On an email list, the question of the week was what titles the members had read this month.  I decided to answer it, just for fun, out of curiosity about how many books I had read.  I didn’t think it would be many.

In searching my Audible books, my Kindle app, the Nook and my overdue library notices, I found that I could reliably say I’d read:

  1. Gunpowder Plot, Carola Dunn
  2. The Odessa File, Frederick Forsyth (audio)
  3. The Woodcutter, Reginald Hill (audio)
  4. Never Tell A Lie, Hallie Ephron
  5. Still Waters, Nigel McCreary
  6. Pictures of Perfection, Reginald Hill
  7. The Clocks, Agatha Christie (audio)
  8. At Home, Bill Bryson (audio)
  9. Roseanna, Maj Sjöwall and Per Wahlöö (begun)
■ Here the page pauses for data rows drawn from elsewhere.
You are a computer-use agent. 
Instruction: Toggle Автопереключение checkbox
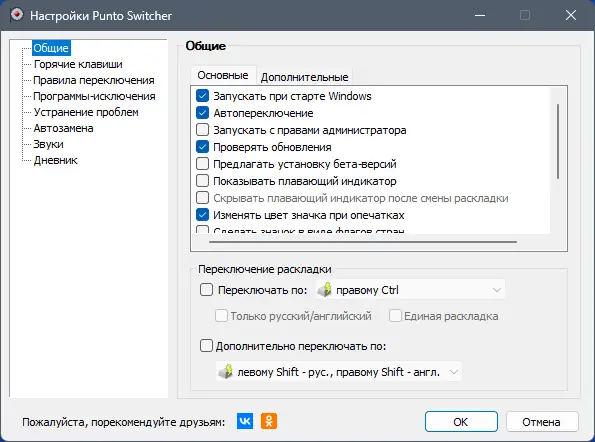click(x=203, y=113)
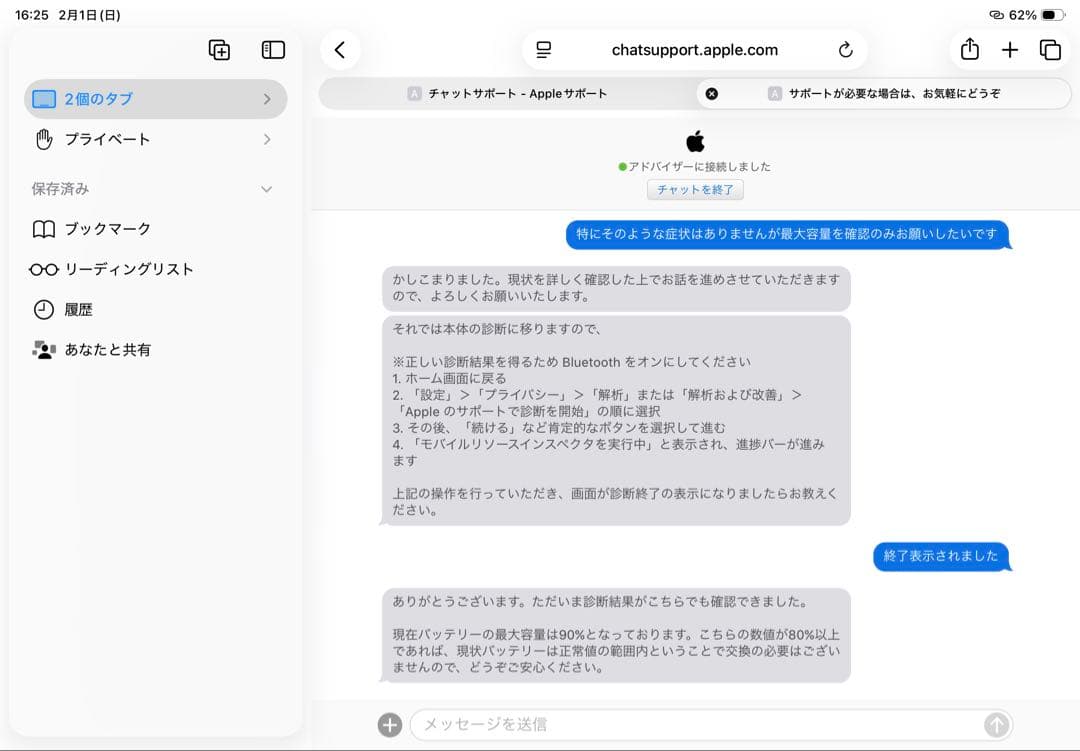Hide the sidebar using the sidebar toggle icon
Screen dimensions: 1080x751
[272, 49]
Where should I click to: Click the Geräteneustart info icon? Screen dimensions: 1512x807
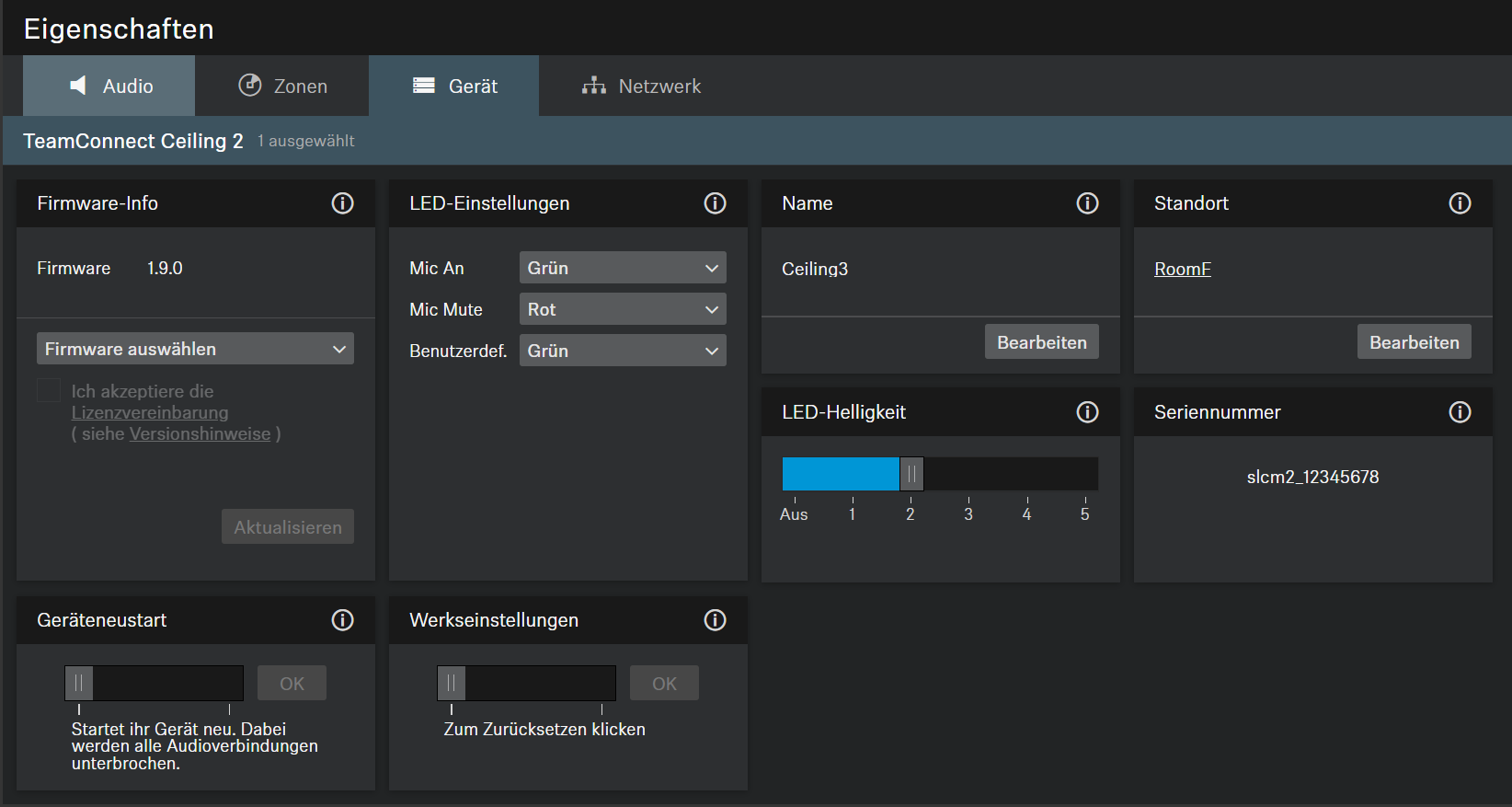[342, 620]
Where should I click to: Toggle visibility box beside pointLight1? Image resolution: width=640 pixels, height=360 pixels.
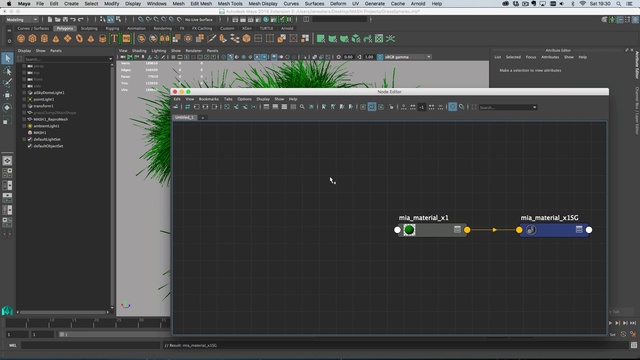[x=24, y=99]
Barchester Towers, by Anthony Trollope is an ongoing project, dipped into when I remember to do so, but it’s been going on so long that I don’t think I ought to include it in the August total.  (the photo doesn’t count, either, as I was 14 when it was taken — The Emperor’s Pearl by Robert van Gulik)

The audio books are listened to during my two-mile walk each day (or as many ‘each days’ as I insist that I do — willing spirit, reluctant flesh and all that), so I’m assuming they bump up the total.  Still, I’ve managed more than I expected.

Now, if only I’d written as many words as I’ve consumed.  Mr. Trollope, who held a full-time job while he wrote, would tsk.